= Beginning of Section =
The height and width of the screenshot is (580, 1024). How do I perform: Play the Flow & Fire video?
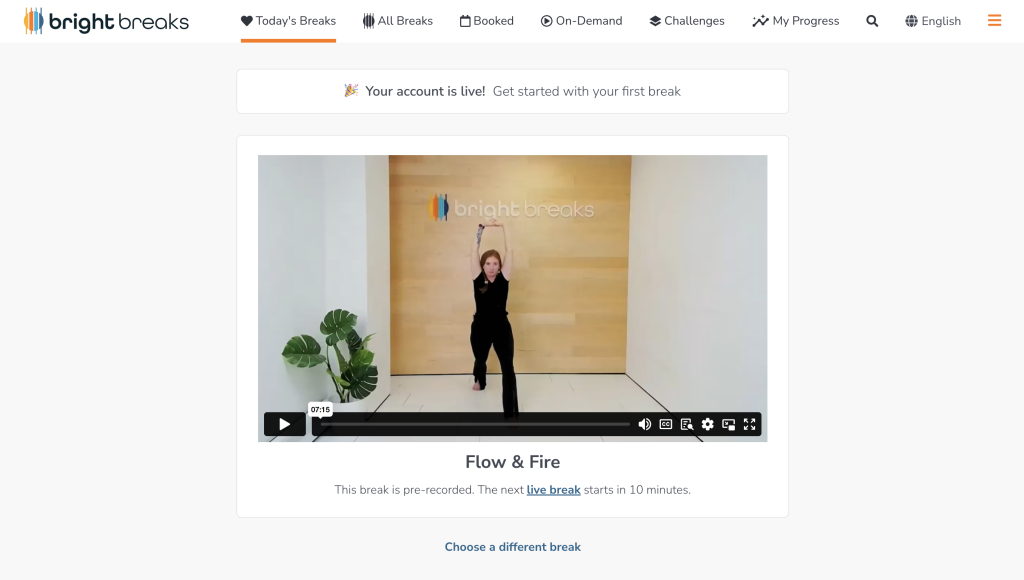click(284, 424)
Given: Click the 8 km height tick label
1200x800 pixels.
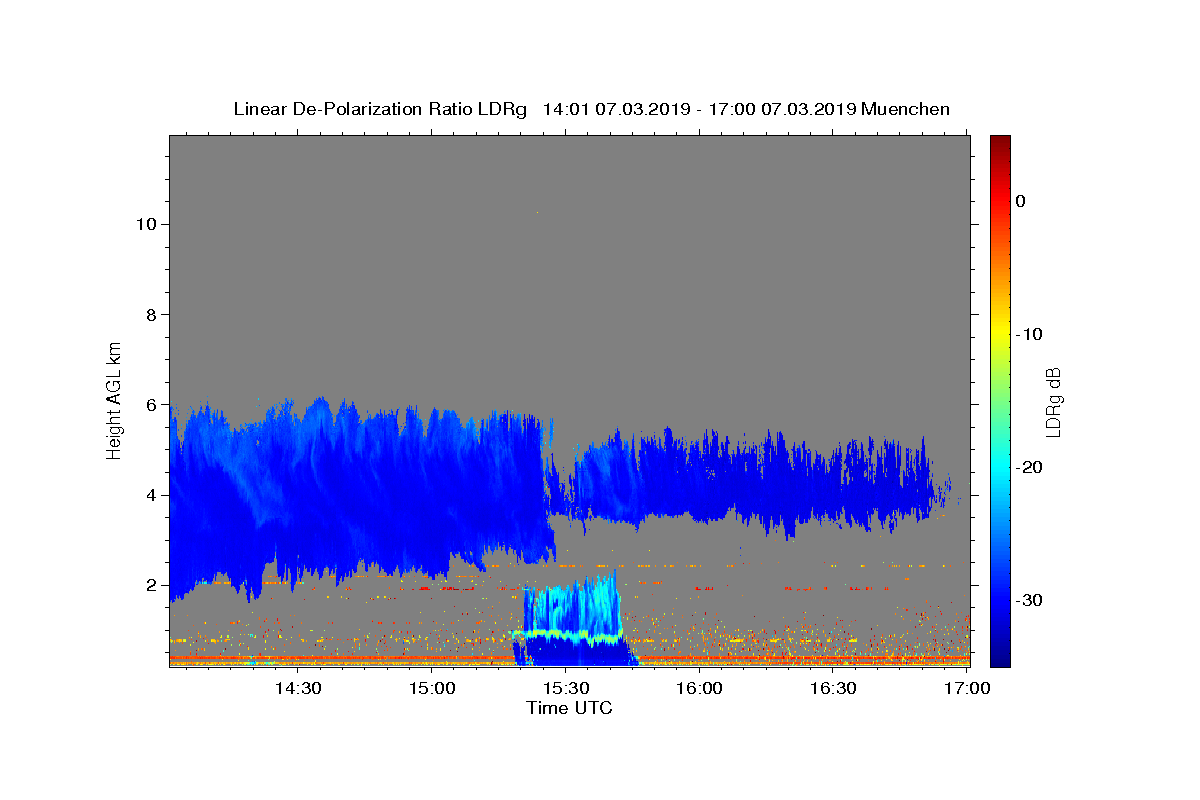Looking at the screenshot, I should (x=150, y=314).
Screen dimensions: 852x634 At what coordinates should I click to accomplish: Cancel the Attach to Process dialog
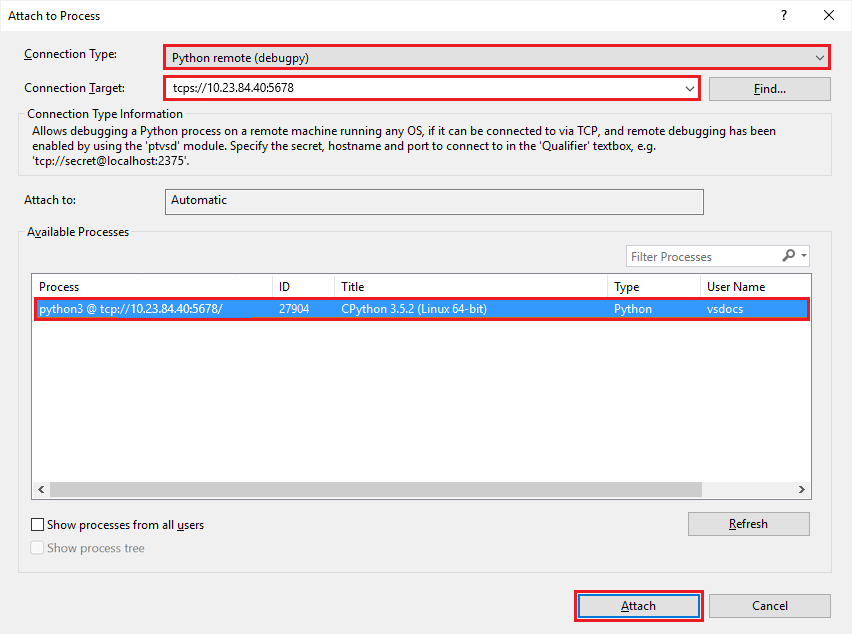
= End of Section =
Each entry should be output word for word, with no pictures carried over.

- _OUTPUT OF THE EXERCISE_:
The height and width of the screenshot is (580, 1024). How do I perform: Play the Flow & Fire video?
click(284, 424)
Given: Click the 8 km height tick label
1200x800 pixels.
Looking at the screenshot, I should (x=150, y=314).
Screen dimensions: 852x634 At what coordinates should I click to accomplish: Cancel the Attach to Process dialog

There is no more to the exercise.